1975年,胡耀邦作为一个已经得到解放的高级干部,在中央读书班等待分配。此时读书班中“四人帮”的影响很大,因此胡耀邦等在班内仍处在受批评与监视的地位。经过班内胡耀邦等同志的斗争和7月邓小平在这个班上的讲话,改变了读书班的状况。胡耀邦从读书班出来后,就在7月中旬到中国科学院领导中国科学院的整顿工作。我也是在7月5日正式被任命为邓小平直接领导下的国务院政治研究室的七个负责人之一。1975年7月5日正好是我60岁生日,因此我记得特别清楚。
从1975年7月到10月,中国科学院和国务院政治研究所做了短短的3个月的整顿工作。在这时间,从组织对组织来说,中国科学院和国务院政治研究室都是在邓小平领导下工作的组织。中国科学院是一个人数很多的机构,特别由于在“文革”中,国家科委和中国科协都不存在了,三个“科”字头的机构都统一在科学院一个机构里。国务院政治研究室人员很少,基本上是一个笔杆子的机构。总的任务是整理准备收入《毛泽东选集》第五卷的文稿,指导中国科学院哲学社会科学学部和它所属的研究机构的工作,筹办一个刊名为《思想战线》的刊物,同时也写些文章,向邓小平反映一些重要情况等等。
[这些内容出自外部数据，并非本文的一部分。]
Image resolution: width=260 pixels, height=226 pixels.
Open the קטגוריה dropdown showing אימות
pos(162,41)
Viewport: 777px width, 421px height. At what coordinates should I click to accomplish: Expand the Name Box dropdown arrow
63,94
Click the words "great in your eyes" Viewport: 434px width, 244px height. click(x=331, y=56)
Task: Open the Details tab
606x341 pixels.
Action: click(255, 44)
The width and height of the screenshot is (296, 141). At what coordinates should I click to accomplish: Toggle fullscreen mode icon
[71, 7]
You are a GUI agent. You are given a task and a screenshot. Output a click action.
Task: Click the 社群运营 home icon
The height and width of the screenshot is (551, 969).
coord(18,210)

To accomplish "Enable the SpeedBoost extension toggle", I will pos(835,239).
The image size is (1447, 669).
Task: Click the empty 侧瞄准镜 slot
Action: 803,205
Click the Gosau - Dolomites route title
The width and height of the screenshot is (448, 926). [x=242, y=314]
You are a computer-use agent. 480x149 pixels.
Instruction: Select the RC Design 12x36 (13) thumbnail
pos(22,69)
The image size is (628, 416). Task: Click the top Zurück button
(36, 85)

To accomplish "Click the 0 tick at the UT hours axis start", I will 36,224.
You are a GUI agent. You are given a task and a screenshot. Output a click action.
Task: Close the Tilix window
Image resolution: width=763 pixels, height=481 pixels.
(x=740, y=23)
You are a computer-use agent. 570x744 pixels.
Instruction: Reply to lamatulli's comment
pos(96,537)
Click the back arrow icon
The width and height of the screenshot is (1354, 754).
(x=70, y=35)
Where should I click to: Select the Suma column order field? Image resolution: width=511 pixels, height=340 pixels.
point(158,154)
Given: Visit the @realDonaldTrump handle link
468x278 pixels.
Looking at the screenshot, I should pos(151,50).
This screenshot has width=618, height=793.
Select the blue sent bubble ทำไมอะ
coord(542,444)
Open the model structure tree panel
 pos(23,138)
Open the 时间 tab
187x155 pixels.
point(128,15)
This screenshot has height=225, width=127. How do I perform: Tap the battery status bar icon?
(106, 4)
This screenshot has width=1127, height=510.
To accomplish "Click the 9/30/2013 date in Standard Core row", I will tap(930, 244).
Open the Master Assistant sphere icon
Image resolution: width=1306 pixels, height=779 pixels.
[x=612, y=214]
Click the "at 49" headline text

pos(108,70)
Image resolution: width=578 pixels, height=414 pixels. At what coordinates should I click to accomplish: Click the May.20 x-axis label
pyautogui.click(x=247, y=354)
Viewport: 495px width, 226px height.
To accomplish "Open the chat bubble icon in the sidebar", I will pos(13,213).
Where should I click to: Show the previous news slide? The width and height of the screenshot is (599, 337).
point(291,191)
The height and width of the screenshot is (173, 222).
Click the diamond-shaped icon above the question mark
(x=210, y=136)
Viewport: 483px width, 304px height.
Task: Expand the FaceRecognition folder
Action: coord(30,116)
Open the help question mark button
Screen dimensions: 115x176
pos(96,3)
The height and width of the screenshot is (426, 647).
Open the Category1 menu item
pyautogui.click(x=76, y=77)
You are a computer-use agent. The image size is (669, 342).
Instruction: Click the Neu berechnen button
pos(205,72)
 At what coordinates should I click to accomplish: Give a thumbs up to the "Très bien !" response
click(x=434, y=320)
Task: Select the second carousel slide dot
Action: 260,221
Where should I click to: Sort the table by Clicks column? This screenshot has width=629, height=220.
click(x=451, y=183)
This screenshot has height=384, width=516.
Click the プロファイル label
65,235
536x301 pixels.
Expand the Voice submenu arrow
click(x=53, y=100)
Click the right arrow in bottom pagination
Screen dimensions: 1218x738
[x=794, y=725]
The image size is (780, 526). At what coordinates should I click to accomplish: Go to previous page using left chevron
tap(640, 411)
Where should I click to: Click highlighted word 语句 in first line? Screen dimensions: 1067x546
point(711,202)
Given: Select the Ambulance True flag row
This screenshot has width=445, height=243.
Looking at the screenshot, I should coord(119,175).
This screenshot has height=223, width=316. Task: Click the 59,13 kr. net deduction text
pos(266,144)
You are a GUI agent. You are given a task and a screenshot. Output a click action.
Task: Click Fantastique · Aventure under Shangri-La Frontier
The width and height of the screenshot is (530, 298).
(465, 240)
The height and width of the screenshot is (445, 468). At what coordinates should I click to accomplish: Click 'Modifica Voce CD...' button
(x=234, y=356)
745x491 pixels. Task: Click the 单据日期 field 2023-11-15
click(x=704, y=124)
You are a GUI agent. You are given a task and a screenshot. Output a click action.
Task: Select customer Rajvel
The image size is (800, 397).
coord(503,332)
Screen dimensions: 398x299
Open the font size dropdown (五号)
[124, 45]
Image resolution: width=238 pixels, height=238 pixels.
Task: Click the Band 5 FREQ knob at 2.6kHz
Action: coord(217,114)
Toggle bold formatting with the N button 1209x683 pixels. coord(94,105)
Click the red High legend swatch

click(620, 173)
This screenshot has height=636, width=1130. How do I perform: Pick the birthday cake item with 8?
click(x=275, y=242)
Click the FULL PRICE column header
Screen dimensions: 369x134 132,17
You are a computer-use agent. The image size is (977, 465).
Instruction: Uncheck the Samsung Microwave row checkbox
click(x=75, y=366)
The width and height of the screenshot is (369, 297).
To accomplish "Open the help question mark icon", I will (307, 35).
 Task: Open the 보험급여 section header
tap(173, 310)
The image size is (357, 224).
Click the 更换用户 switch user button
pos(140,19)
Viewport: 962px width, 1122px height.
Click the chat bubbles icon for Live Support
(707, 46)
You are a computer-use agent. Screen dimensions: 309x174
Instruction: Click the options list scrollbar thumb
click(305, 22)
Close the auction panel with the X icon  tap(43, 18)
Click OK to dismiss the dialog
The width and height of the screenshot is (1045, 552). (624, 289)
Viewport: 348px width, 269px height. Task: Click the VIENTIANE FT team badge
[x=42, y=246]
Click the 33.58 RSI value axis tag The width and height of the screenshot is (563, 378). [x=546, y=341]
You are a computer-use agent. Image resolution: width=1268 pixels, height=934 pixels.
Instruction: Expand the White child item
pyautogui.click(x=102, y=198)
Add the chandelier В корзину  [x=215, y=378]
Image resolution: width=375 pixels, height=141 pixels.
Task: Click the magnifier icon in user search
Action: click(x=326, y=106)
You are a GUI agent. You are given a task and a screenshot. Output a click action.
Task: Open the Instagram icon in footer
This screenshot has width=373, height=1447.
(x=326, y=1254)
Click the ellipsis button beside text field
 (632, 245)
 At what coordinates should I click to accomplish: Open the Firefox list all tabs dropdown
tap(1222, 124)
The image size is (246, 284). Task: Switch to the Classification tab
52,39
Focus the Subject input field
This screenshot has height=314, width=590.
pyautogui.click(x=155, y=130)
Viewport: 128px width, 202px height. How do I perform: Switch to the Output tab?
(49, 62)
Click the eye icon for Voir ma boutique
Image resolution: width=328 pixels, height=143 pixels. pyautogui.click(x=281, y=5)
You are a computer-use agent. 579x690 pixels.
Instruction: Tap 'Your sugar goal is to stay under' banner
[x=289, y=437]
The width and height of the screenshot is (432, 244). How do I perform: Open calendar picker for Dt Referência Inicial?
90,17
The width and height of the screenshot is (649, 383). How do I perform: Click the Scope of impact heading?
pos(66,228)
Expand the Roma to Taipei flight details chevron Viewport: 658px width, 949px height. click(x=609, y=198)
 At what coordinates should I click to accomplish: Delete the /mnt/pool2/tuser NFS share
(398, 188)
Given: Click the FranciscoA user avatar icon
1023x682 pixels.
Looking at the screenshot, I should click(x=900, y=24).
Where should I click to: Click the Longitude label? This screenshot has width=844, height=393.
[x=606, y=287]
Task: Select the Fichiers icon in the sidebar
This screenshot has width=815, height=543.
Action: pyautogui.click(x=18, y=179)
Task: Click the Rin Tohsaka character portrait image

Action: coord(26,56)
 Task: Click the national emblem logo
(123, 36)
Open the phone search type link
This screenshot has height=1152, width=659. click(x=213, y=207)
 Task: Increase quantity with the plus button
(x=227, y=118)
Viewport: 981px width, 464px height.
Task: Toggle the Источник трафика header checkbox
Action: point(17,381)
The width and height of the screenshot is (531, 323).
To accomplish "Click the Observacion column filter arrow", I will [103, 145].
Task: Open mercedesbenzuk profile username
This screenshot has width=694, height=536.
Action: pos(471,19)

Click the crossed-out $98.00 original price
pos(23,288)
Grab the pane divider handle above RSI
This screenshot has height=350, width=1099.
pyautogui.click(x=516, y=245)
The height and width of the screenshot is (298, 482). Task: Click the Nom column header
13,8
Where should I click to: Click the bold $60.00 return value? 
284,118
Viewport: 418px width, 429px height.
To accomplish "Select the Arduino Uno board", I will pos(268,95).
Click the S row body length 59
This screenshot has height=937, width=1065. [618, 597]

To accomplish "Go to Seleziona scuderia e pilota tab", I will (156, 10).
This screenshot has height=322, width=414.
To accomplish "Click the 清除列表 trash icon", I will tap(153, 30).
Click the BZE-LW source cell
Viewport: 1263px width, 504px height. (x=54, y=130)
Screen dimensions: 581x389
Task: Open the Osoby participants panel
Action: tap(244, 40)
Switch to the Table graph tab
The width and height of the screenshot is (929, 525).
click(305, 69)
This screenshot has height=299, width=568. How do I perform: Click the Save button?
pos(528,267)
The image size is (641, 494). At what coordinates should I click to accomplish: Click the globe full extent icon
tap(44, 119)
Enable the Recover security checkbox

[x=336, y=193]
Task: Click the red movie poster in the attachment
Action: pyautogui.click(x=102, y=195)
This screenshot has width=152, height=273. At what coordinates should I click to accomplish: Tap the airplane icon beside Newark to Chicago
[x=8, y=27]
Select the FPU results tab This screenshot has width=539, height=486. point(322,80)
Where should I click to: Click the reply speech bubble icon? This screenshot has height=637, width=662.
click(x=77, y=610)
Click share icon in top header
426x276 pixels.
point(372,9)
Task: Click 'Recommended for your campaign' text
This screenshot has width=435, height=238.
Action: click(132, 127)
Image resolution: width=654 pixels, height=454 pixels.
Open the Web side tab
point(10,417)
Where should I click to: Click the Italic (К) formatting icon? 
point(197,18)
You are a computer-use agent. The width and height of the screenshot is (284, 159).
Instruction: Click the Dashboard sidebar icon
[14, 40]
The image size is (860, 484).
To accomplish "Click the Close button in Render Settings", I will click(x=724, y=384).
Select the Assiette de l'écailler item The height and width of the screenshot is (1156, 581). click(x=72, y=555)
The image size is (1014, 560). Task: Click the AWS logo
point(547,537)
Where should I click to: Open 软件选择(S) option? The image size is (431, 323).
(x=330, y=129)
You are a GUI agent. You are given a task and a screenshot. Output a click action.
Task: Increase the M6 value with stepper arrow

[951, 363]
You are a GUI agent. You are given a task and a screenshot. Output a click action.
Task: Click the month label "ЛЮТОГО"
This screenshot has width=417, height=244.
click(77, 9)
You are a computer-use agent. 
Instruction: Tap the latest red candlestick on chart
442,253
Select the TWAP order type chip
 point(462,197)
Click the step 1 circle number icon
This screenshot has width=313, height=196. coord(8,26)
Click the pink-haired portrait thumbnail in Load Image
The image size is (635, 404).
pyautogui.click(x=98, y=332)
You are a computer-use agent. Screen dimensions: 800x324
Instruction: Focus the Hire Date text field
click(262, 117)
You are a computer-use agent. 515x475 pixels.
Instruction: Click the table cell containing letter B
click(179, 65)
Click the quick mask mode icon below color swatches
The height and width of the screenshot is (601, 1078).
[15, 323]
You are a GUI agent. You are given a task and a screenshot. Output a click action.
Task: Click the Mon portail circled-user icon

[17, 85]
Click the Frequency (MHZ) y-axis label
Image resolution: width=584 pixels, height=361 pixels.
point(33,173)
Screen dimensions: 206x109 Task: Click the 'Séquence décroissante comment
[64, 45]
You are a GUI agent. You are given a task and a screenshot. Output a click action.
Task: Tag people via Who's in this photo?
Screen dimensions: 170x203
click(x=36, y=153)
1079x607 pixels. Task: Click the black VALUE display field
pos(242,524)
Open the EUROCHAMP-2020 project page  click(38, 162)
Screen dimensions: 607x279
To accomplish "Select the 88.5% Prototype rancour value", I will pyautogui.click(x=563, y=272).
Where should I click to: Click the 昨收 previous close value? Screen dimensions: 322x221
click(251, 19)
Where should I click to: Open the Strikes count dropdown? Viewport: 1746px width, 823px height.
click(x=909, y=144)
帮助科学院,为他们出出主意,参加文件的起草等这类工作也是政治研究室份内的事。从个人对个人来说,胡耀邦知道我长期从事党对科学事业进行指导和管理方面的工作,而他当时正在抓起草关于科学院工作的文件,因此特别想听听我的意见。胡耀邦等到科学院后作了两件事,一事立即在院部并深入各研究所进行整顿。他与科学工作者、政治组织工作者、行政工作者,广泛接触,讲方针、讲政策,关心他们的工作条件和生活条件,受到广大干部、知识分子、青年的拥护。胡耀邦先声夺人,又稳扎稳打坚定的前进,使科学院里“四人帮”的爪牙们不得不暂时收敛。对在当时条件下可以做到的事,胡耀邦立即采取行动。整个科学院在很短的时间内一下子就变了空气,收到实效。这方面的事,他们做得很好,我帮不上什么忙,也用不着我帮忙。第二个方面便是邓小平的指示的、要他们起草一个文件,提出整顿科学院的方针政策。邓小平的想法是,这个文件起草好了,经过毛泽东批准,就可以用它来作为对“四人帮”把持下的文化部门、新闻出版部门进行整顿的武器。对这一工作,胡耀邦就希望我帮他们一点忙。所以在那个《科学院工作汇报提纲》写出第一稿后,胡耀邦就派人把它送给我,并且带来了一个口信,要我花一点时间看看,提点意见。我认为自己对于从事这样的工作义不容辞,于是我与他就有了一个个人对个人之间的工作关系。我研究了这个文件后,亲手改了一下。我现存的档案中就有一份“于光远的改稿”。为了这件事,我多次到科学院,同胡耀邦等同志开会研究,讨论问题。其实这件事我也没起多大的作用,也没有提出什么我回忆得起来的值得讲一讲的意见。不过这是第一件同胡耀邦在一起合作的事情,因而是有纪念意义的。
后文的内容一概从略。